Gran merito va certamente all’ottima Kaushalya Fernando, attrice tra le più apprezzate del suo paese (ha vinto con La terre abbandonè la Camera d’Or a Cannes 2009), che guida qui un cast con molti giovanissimi protagonisti, interpretando il ruolo centrale di Sunita: è una signora cingalese di mezza età che si spezza la schiena ogni giorno assistendo, come badante, un’anziana non autosufficiente, emblema non solo dell’incapacità fisica di gestire il proprio corpo e la propria esistenza, ma anche della disperazione di una vecchiaia abbandonata a se stessa, da figli e parenti che fingono di credere di assolvere i loro doveri affettivi depositando sul tavolo dell’anticamera la spesa settimanale.

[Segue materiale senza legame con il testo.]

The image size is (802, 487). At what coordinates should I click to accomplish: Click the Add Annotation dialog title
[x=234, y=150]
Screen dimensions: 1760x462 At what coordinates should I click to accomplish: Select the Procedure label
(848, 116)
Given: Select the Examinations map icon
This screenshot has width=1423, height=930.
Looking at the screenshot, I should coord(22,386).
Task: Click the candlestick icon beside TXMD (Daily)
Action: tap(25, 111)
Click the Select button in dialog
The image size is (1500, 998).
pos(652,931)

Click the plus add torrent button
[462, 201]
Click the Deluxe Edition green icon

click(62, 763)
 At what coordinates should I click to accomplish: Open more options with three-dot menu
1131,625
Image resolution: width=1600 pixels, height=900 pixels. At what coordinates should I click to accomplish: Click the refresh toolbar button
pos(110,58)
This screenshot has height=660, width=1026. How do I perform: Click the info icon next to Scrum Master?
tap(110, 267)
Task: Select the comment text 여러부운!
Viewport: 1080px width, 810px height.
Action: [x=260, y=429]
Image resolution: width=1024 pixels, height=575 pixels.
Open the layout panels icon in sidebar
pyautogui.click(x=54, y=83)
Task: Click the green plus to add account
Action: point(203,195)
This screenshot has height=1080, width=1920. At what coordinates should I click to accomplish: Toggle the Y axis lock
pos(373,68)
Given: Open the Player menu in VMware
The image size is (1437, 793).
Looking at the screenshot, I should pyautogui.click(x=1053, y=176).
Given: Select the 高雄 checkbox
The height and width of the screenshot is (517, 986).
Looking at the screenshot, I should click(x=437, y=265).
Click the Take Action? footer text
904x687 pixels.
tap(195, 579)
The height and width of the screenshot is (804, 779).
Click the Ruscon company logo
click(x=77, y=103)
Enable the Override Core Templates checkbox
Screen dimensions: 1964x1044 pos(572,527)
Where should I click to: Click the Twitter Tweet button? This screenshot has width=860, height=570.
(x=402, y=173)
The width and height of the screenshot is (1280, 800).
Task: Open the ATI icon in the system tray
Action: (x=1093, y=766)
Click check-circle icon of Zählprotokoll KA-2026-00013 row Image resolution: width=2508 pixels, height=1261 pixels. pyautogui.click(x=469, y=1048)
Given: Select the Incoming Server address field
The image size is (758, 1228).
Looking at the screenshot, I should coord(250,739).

Sunita nel suo rifiuto di imparare davvero l’italiano segnala una ben più vasta incertezza all’idea di mettere radici in un posto che non riesce a sentire suo. Ma ha un altro, e anche maggiore “problema”, e anche gioia, ma solo per pochi, rari momenti, un figlio adolescente, che forse intenzionalmente nel film non ha un nome, perché è Il Figlio in assoluto, ostile a qualsiasi legame con la sua famiglia, la cultura e la terra da cui proviene, che ha abbracciato una vita da perfetto e un po’ odioso teenager occidentale di provincia, schiavo della tecnologia, bullo e a volte violento, perfettamente a suo agio tra coetanei tutti e solo dal forte accento veneto: è questo è il suo modo di integrarsi nel paese dove è approdato, tanto quanto lo è lavorare fino allo sfinimento per gli altri quello della madre.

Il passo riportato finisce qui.